YOUR ASSIGNMENT — Only the lines below starting at the one containing "[展演場地查詢] (553, 131)" and ending at the one containing "Disco menstrual (97, 429)" belong in the answer, each copied exactly.

====== GIVEN DATA ======

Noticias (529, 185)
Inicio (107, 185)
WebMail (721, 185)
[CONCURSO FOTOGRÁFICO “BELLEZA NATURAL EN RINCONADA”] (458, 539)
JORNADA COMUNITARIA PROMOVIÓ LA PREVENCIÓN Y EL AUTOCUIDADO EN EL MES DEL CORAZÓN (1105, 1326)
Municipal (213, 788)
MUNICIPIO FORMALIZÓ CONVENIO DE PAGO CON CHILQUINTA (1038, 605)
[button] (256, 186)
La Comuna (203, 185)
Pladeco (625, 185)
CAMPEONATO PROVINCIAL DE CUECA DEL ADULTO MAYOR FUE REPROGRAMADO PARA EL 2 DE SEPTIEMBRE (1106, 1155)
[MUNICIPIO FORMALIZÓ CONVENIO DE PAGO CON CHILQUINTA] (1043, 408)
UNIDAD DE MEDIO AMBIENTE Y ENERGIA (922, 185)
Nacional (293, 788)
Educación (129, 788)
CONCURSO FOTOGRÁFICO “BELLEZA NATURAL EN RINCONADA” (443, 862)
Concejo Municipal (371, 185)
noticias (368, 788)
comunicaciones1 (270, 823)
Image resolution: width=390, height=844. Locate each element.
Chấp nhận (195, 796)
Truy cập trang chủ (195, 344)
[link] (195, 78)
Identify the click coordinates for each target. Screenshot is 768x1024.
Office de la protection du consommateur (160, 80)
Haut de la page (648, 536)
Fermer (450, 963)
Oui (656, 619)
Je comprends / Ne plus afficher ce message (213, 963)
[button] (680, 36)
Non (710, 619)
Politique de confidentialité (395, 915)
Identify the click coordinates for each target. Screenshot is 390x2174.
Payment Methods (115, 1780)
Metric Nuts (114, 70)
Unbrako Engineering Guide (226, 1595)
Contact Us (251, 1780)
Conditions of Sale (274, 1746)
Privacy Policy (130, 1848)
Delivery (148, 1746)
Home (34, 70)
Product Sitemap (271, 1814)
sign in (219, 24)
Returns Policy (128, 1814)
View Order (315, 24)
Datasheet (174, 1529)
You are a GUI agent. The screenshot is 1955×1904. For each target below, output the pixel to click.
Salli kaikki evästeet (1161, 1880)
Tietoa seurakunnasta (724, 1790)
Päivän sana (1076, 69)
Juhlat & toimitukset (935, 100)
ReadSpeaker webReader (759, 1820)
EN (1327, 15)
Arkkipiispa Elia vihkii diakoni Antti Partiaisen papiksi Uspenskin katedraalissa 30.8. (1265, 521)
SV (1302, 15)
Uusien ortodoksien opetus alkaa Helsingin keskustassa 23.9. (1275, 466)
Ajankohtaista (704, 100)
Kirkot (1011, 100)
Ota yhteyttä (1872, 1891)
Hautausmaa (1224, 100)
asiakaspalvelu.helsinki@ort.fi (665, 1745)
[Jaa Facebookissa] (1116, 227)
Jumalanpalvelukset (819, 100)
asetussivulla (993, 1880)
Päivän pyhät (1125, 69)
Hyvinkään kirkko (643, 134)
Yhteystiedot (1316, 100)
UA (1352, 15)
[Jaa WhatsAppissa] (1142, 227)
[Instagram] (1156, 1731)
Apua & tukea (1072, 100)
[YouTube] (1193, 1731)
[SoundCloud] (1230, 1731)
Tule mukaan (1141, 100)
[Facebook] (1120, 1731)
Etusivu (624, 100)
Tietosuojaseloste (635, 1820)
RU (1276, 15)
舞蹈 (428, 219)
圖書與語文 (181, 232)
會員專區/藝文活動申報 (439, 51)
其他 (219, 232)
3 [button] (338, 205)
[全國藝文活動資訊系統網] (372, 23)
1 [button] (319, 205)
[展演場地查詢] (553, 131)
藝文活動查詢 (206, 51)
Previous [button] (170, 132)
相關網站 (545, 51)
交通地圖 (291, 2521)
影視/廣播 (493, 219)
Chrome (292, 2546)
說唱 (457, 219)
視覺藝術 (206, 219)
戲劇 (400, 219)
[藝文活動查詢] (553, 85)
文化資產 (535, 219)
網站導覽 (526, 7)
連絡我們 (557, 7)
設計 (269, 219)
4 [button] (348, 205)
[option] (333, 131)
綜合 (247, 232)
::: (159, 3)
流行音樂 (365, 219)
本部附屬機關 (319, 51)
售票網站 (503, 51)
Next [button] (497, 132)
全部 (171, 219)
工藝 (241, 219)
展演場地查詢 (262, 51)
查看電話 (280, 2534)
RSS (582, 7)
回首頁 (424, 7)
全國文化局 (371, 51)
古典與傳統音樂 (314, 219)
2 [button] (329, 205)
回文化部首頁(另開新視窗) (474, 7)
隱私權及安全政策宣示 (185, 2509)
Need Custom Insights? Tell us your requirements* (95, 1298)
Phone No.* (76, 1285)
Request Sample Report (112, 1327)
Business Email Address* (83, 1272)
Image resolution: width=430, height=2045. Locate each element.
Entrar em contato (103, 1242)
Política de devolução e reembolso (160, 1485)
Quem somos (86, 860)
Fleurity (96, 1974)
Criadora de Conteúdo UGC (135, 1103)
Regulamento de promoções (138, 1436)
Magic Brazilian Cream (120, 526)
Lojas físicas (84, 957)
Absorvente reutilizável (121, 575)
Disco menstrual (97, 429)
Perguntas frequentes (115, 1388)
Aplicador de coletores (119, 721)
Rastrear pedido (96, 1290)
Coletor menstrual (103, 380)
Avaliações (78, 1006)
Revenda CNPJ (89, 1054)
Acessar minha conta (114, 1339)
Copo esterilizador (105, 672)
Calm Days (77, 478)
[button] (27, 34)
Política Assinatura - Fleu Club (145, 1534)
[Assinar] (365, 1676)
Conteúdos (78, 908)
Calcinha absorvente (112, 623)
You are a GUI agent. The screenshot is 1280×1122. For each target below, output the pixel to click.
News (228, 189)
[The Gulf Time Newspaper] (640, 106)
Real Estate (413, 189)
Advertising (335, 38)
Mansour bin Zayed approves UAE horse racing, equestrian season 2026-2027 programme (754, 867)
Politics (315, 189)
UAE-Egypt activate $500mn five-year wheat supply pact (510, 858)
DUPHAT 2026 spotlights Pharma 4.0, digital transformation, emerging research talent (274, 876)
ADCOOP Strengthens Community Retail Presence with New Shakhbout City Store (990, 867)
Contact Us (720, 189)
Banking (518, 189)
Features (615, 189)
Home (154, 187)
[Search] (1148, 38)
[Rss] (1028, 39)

======

ANSWER AREA —
[展演場地查詢] (553, 131)
藝文活動查詢 (206, 51)
Previous [button] (170, 132)
相關網站 (545, 51)
交通地圖 (291, 2521)
影視/廣播 (493, 219)
Chrome (292, 2546)
說唱 (457, 219)
視覺藝術 (206, 219)
戲劇 (400, 219)
[藝文活動查詢] (553, 85)
文化資產 (535, 219)
網站導覽 (526, 7)
連絡我們 (557, 7)
設計 (269, 219)
4 [button] (348, 205)
[option] (333, 131)
綜合 (247, 232)
::: (159, 3)
流行音樂 (365, 219)
本部附屬機關 (319, 51)
售票網站 (503, 51)
Next [button] (497, 132)
全部 (171, 219)
工藝 (241, 219)
展演場地查詢 (262, 51)
查看電話 (280, 2534)
RSS (582, 7)
回首頁 (424, 7)
全國文化局 (371, 51)
古典與傳統音樂 (314, 219)
2 [button] (329, 205)
回文化部首頁(另開新視窗) (474, 7)
隱私權及安全政策宣示 (185, 2509)
Need Custom Insights? Tell us your requirements* (95, 1298)
Phone No.* (76, 1285)
Request Sample Report (112, 1327)
Business Email Address* (83, 1272)
Image resolution: width=430, height=2045. Locate each element.
Entrar em contato (103, 1242)
Política de devolução e reembolso (160, 1485)
Quem somos (86, 860)
Fleurity (96, 1974)
Criadora de Conteúdo UGC (135, 1103)
Regulamento de promoções (138, 1436)
Magic Brazilian Cream (120, 526)
Lojas físicas (84, 957)
Absorvente reutilizável (121, 575)
Disco menstrual (97, 429)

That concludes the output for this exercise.